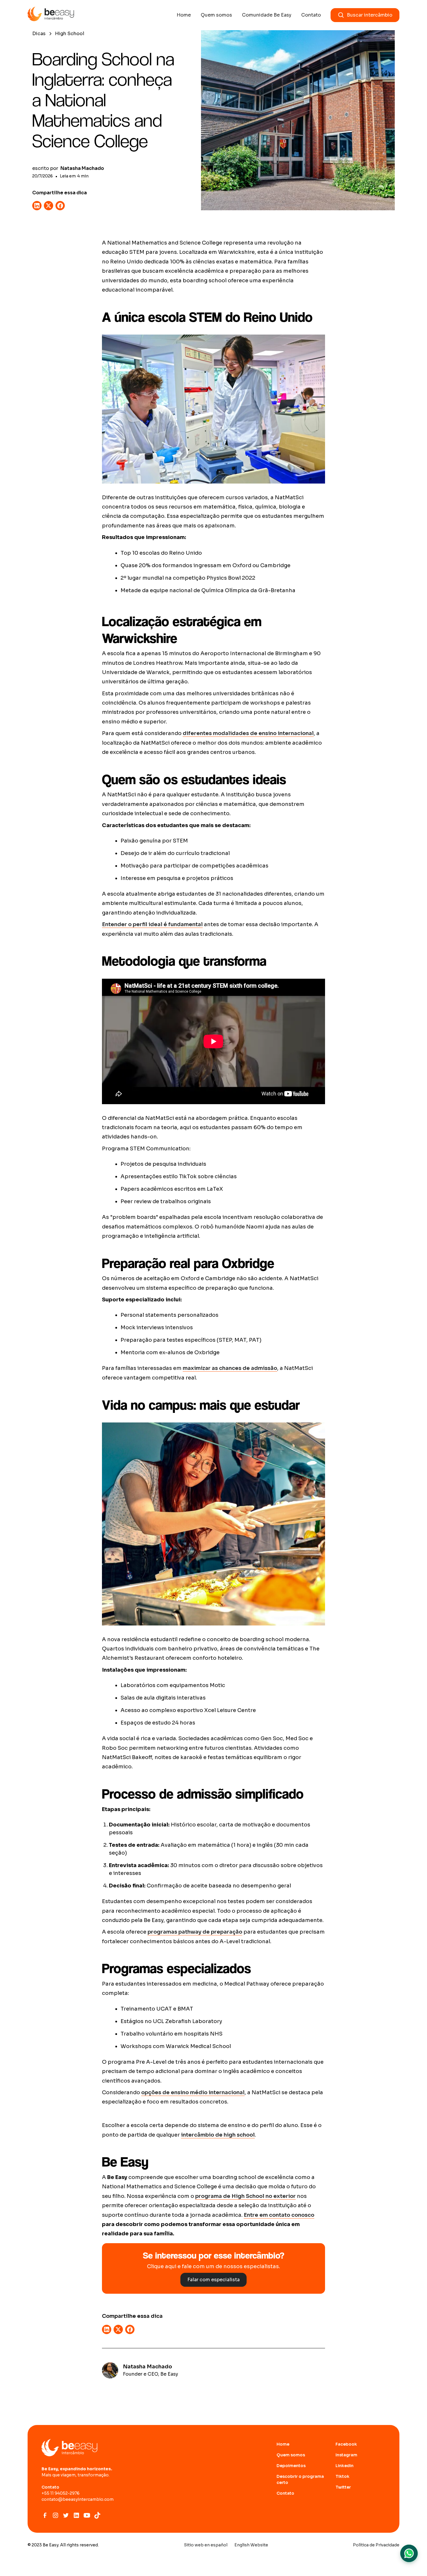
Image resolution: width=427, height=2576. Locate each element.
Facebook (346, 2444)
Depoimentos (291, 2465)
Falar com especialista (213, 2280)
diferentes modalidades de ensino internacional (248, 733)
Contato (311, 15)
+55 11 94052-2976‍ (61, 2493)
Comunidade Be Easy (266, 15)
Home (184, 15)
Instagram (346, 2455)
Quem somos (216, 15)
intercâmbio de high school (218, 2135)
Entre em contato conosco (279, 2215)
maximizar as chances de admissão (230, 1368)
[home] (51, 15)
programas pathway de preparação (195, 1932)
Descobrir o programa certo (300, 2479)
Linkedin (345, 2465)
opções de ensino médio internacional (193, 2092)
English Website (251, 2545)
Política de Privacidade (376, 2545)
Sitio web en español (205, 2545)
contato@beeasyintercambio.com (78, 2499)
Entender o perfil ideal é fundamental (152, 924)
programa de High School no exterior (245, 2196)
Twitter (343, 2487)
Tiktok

====================

*Task description:* What you return should match the entries word for word, pictures aside.

*Task result:*
Image resolution: width=427, height=2576. Locate each element.
Facebook (346, 2444)
Depoimentos (291, 2465)
Falar com especialista (213, 2280)
diferentes modalidades de ensino internacional (248, 733)
Contato (311, 15)
+55 11 94052-2976‍ (61, 2493)
Comunidade Be Easy (266, 15)
Home (184, 15)
Instagram (346, 2455)
Quem somos (216, 15)
intercâmbio de high school (218, 2135)
Entre em contato conosco (279, 2215)
maximizar as chances de admissão (230, 1368)
[home] (51, 15)
programas pathway de preparação (195, 1932)
Descobrir o programa certo (300, 2479)
Linkedin (345, 2465)
opções de ensino médio internacional (193, 2092)
English Website (251, 2545)
Política de Privacidade (376, 2545)
Sitio web en español (205, 2545)
contato@beeasyintercambio.com (78, 2499)
Entender o perfil ideal é fundamental (152, 924)
programa de High School no exterior (245, 2196)
Twitter (343, 2487)
Tiktok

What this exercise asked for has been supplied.